(Photo: Reuters/Rebecca Cook)
A U.S. appeals court on Saturday temporarily put on hold a federal judge's ruling Friday to strike down Michigan's ban on same-sex marriage, a move that followed issuance of more than 300 marriage licenses to gays and lesbians by state officials.
The U.S. Court of Appeals for the Sixth Circuit granted a temporary stay until Wednesday, directing those who challenged the state's gay marriage ban to respond to Michigan attorney general's plea to place the lower court's decision on hold pending an appeal.
"To allow a more reasoned consideration of the motion to stay, it is ordered that the district court's judgment is temporarily stayed until Wednesday," the Saturday's ruling said.
State Attorney General Bill Schuette's spokeswoman Joy Yearout said Saturday the stay was intended to preserve the state Constitution pending the appeal's outcome, according to The Associated Press. She didn't comment on whether the state will recognize the new marriages. "The courts will have to sort it out," she was quoted as saying.
Officials in four counties issued 323 marriage licenses Saturday, according to Detroit News.
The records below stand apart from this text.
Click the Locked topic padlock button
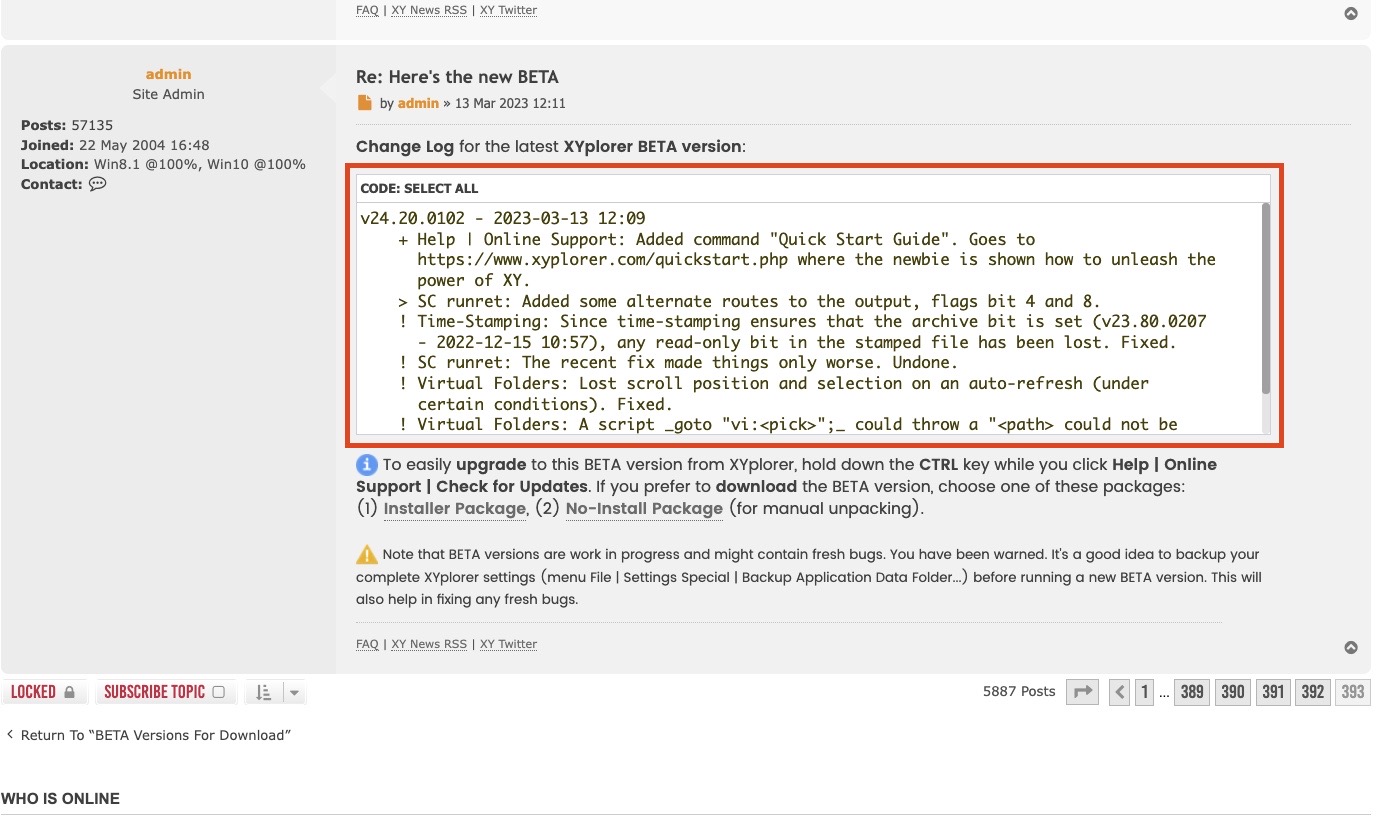[x=44, y=692]
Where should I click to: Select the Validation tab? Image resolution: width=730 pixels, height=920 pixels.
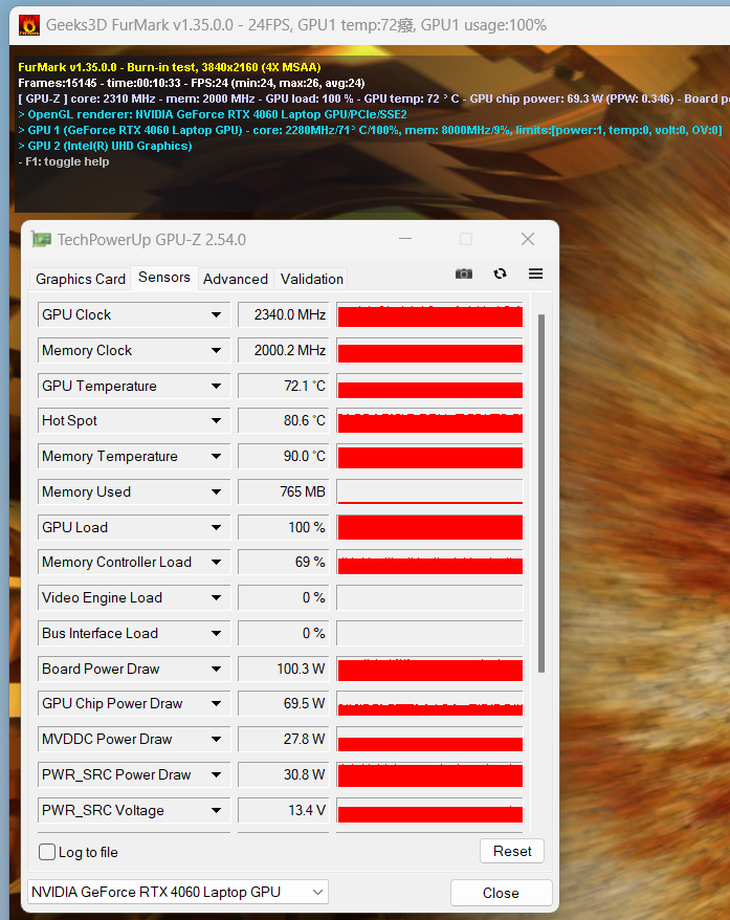pyautogui.click(x=312, y=279)
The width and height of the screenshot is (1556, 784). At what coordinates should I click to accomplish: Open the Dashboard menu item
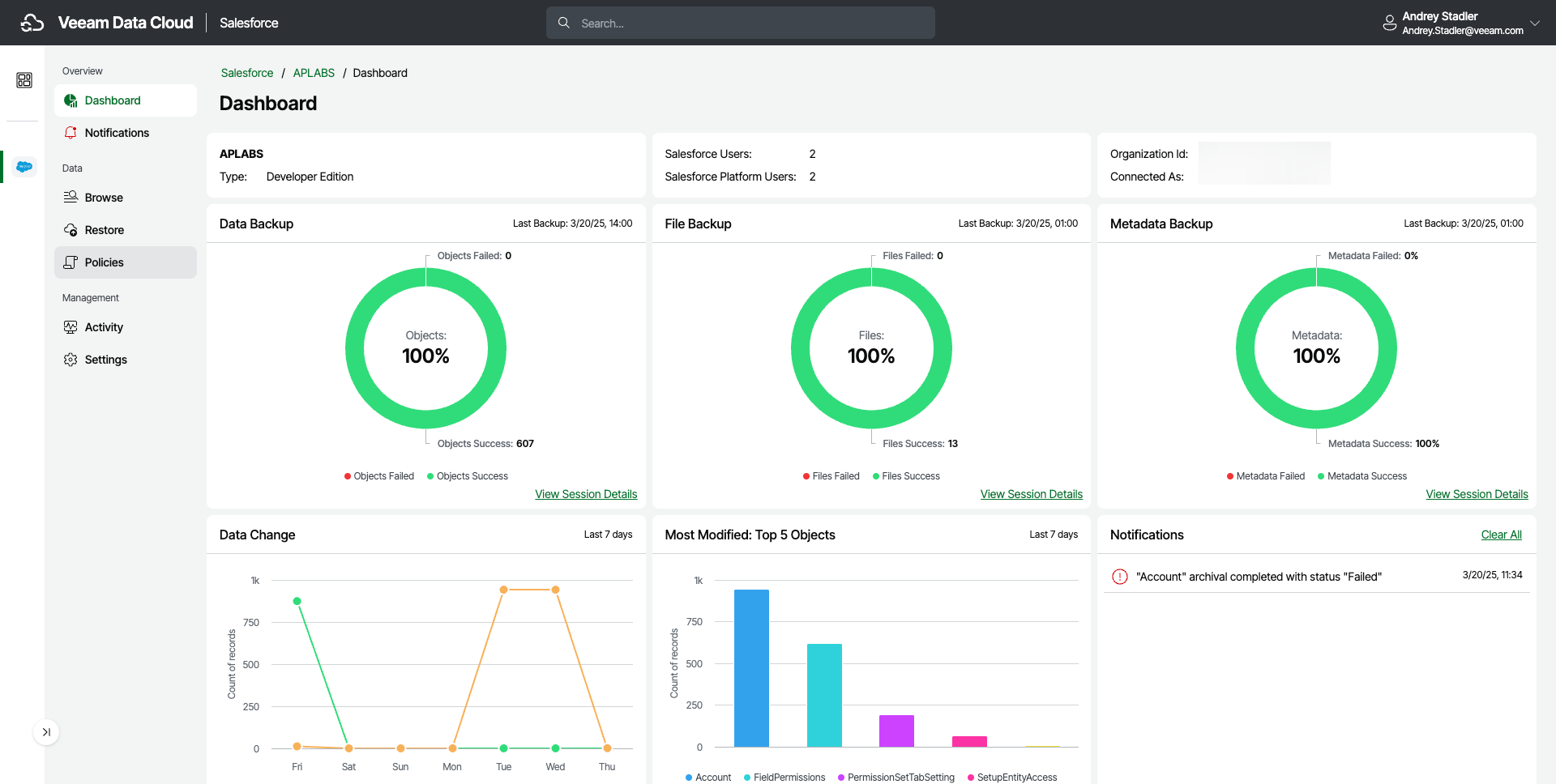tap(113, 100)
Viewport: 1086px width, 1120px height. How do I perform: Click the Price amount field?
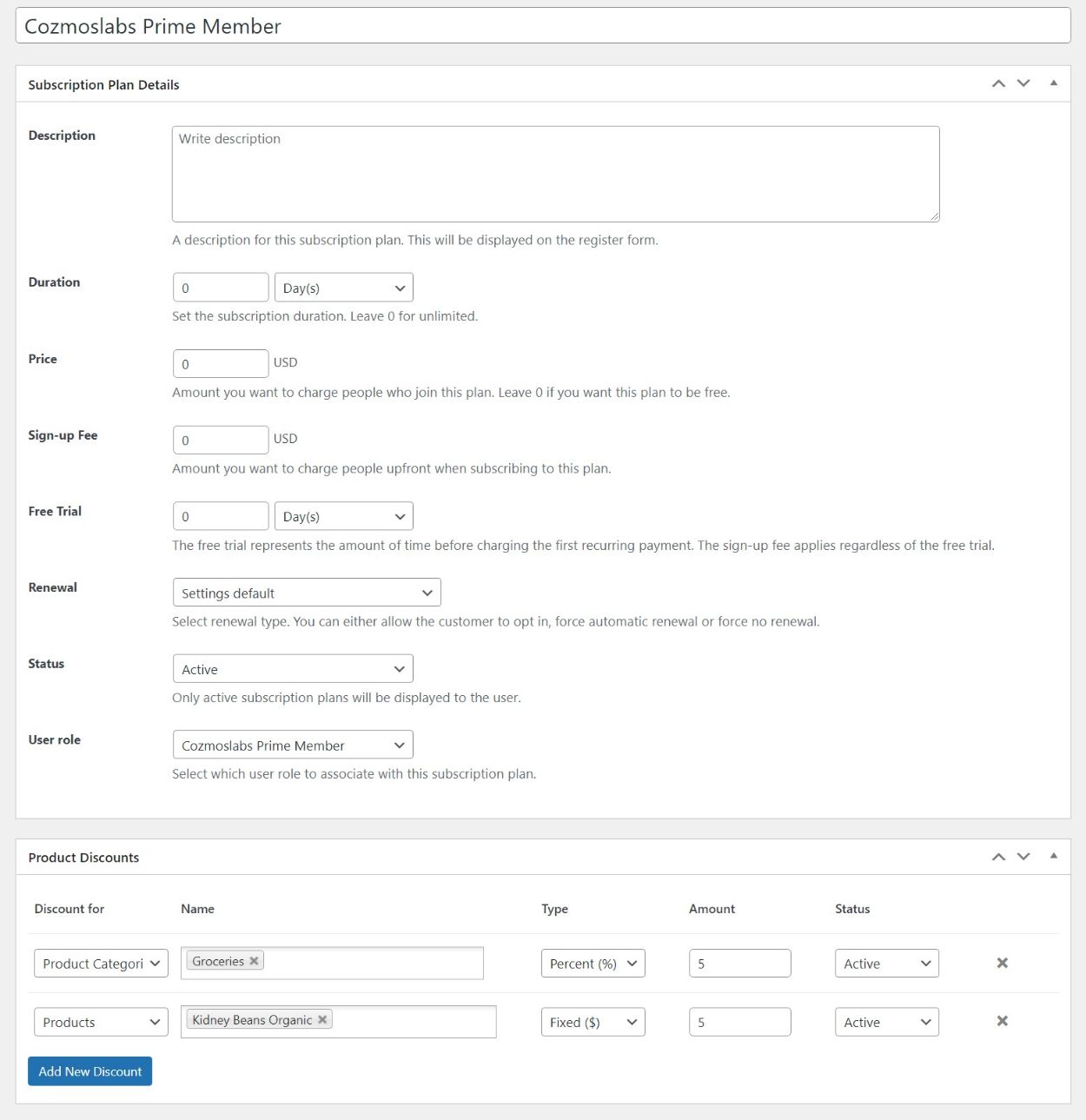221,364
Michigan's 2004 constitutional amendment defining marriage as between one man and one woman, which was approved by 59 percent of voters, was challenged by a Detroit suburb lesbian couple, April DeBoer and Jayne Rowse, who wanted to jointly adopt each other's children but could not.
Anna Kirkland, a University of Michigan professor who submitted an expert report in the Michigan case, told the AP that those issued licenses will be considered "legally married" regardless of what state officials do. "A ruling from a federal judge on the meaning of the Equal Protection Clause ... is binding on the state government," she was quoted as saying. "It's the law of the land until or unless the Supreme Court says otherwise."
In a 31-page ruling, Judge Bernard A. Friedman of Federal District Court Friday stated, "The Court finds that the (ban) impermissibly discriminates against same-sex couples in violation of the Equal Protection Clause because the provision does not advance any conceivable legitimate state interest."
The judge also said that religious views of some people cannot come in the way of equal protection. "Many Michigan residents have religious convictions whose principles govern the conduct of their daily lives and inform their own viewpoints about marriage," Friedman said. "Nonetheless, these views cannot strip other citizens of the guarantees of equal protection under the law."
Federal judges in Texas, Virginia, Kentucky, Oklahoma and Utah have also struck down state amendments and laws banning gay marriage as unconstitutional ever since the U.S. Supreme Court last June squashed a key part of the federal Defense of Marriage Act.
Seventeen states and the District of Columbia now issue licenses for same-sex marriage.
After Friday's ruling, Brian S. Brown, President of the National Organization for Marriage, said it reflects "an all-out assault on marriage, issuing rulings to redefine this foundational institution in violation of US Supreme Court precedent and the rule of law."